The Royal Mail Group saw revenue up by 2%, while the core ‘UK Parcels, International and Letters’ also saw a rise in revenue of 2%. Operating profits for the group were up by 5%. The core ‘UK Parcels, International and Letters’ has been the driver of this profit increase over the past 12 months with e-commerce related parcel volumes up 4.5-5.5%, although mail volumes fell slightly. The big problem that Royal Mail faces is its size. It is spending huge amounts on ‘transformation costs’ to re-orientate its business to the market and improve its productivity. Yet it is also threatened by rivals ‘cherry-picking’ its business with TNT Post being the latest threat.

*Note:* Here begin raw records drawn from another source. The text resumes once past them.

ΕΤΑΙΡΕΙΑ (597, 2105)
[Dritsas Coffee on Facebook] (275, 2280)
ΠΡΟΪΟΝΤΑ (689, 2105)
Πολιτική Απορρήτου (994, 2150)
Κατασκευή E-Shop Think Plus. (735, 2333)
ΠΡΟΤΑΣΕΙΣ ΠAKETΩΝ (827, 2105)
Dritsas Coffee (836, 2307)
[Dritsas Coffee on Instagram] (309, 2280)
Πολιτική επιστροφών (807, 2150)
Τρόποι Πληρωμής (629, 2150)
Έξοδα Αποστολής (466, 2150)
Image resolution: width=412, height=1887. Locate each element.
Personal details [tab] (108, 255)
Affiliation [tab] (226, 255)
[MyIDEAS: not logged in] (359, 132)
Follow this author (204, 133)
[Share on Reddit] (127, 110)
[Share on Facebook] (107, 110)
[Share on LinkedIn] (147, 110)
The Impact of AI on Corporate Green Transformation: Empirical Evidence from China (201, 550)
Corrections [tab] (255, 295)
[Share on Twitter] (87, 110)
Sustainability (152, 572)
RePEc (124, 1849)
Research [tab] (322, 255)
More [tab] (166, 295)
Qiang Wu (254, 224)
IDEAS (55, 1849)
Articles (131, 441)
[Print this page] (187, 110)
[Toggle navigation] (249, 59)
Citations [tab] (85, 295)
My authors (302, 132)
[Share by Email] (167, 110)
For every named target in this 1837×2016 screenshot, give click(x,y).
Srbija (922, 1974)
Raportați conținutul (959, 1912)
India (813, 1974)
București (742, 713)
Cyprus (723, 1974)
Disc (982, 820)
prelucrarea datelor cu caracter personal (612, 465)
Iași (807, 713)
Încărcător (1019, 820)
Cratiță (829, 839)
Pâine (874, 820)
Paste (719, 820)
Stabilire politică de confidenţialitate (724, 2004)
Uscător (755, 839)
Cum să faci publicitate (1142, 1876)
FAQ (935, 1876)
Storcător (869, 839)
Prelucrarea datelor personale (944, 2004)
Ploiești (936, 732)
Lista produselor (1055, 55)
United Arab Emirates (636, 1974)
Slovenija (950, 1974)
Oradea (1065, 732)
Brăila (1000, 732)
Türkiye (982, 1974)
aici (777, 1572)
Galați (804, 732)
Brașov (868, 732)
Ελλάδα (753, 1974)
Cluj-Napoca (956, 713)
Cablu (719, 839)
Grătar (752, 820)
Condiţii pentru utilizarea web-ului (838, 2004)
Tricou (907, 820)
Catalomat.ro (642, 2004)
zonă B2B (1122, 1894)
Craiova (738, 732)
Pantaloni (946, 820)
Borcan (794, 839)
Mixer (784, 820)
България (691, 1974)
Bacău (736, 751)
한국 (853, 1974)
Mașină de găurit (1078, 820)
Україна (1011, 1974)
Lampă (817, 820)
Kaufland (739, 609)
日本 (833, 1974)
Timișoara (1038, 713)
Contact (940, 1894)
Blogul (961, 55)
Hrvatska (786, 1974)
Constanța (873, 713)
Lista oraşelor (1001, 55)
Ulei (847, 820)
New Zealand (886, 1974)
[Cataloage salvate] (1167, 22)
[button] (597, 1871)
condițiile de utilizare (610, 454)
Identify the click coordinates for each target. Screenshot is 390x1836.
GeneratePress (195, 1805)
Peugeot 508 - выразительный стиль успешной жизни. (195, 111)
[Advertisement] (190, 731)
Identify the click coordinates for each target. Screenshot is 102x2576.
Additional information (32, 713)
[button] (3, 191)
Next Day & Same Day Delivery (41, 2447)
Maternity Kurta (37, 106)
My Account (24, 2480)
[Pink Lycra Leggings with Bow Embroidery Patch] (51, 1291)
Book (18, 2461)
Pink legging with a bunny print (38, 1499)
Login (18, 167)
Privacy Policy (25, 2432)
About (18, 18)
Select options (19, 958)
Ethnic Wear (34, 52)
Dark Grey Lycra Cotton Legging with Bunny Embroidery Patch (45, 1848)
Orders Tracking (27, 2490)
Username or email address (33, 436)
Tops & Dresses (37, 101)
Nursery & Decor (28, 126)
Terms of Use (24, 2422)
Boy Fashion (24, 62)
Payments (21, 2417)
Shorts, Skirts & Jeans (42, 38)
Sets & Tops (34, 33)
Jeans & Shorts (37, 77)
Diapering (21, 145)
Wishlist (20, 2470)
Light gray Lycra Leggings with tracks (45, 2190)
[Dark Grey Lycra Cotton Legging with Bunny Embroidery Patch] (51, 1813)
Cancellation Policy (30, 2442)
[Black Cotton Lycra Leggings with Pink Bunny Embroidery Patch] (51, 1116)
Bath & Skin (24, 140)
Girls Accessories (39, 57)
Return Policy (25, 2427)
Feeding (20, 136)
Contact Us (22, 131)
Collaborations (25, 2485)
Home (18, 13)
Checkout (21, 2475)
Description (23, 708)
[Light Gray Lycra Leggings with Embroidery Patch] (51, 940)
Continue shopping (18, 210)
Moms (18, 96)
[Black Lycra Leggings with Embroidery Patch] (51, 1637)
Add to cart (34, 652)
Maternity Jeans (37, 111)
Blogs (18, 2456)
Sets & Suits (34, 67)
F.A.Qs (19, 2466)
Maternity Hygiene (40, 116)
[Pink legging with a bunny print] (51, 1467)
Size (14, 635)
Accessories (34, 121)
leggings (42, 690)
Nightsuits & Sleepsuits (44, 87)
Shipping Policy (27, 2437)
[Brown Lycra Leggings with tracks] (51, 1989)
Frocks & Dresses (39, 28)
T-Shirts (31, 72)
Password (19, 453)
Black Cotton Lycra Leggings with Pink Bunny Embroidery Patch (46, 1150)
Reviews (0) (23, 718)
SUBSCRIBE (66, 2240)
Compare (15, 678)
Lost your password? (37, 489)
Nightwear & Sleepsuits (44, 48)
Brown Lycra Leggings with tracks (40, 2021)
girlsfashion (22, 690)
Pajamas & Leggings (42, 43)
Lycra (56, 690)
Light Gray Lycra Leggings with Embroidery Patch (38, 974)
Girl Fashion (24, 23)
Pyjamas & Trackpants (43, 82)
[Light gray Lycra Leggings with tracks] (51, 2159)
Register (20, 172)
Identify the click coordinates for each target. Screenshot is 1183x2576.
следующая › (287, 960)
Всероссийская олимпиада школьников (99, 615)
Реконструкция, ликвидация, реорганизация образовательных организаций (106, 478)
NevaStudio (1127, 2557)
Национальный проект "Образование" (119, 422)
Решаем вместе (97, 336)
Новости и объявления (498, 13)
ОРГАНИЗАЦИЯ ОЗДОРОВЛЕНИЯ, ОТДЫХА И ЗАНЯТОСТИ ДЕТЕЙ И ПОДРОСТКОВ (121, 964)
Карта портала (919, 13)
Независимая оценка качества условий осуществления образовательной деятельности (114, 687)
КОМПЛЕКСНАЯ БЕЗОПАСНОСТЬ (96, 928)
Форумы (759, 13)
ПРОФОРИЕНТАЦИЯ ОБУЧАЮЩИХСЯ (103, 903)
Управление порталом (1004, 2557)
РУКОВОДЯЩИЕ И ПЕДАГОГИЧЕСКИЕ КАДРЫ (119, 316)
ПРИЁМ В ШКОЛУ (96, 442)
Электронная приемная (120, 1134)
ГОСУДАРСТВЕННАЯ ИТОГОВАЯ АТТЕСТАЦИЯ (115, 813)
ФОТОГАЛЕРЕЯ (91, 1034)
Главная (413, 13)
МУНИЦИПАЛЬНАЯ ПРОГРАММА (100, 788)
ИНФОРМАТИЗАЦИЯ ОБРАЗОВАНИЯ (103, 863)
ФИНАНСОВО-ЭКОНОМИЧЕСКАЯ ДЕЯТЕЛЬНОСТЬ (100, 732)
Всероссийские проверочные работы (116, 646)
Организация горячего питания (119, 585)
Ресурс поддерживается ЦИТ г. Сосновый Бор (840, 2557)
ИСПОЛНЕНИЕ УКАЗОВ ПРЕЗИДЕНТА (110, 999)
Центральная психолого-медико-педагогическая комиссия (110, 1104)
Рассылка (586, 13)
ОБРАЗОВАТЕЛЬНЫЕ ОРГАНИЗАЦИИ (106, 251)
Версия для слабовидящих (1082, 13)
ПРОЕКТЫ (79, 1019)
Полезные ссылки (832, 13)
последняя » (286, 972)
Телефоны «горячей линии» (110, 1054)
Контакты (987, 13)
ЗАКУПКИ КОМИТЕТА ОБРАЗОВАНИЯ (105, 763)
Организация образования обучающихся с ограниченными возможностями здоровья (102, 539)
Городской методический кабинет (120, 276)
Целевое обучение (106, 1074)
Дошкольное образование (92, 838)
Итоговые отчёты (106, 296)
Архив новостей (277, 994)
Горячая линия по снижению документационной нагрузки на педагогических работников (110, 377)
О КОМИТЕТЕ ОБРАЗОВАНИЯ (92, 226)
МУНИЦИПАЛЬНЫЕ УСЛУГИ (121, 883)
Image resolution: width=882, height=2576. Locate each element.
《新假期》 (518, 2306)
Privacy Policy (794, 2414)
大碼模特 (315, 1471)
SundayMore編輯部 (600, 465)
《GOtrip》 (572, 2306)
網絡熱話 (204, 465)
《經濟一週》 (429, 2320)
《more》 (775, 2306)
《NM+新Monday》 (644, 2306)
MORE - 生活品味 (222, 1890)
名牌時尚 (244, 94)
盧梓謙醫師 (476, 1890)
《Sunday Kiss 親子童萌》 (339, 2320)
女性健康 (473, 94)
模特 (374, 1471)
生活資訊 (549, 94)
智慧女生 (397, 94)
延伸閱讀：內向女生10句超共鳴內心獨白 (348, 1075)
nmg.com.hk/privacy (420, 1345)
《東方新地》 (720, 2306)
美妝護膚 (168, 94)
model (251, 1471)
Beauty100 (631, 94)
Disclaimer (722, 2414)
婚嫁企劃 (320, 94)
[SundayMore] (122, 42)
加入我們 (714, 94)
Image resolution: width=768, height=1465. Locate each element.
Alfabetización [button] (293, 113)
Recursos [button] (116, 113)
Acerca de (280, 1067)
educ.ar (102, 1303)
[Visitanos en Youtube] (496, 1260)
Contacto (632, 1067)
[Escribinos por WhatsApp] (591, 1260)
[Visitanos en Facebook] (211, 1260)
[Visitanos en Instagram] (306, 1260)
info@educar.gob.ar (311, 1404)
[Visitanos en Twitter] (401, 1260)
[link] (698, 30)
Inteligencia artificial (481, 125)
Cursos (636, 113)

The contrast between Royal Mail and UKMail is that the latter has been able to exploit its moderate size to adapt to different market opportunities, jumping from Mail – where it uses Royal Mail’s trunking operations – into parcels, where it is just large enough to create economically attractive networks. In contrast Royal Mail is on the defensive, looking to the regulator to protect it from smaller competitors and apparently unable to use its economies of scale to drive-down unit costs. This has always been the problem with realising the potential of Royal Mail. The inertia of its enormous network makes the business slow to adapt and hard to manage in terms of costs.

Such is the risk of any business building a very large logistics infrastructure in order to gain economies of scale, something that a number of big businesses may face as the internet retail market evolves.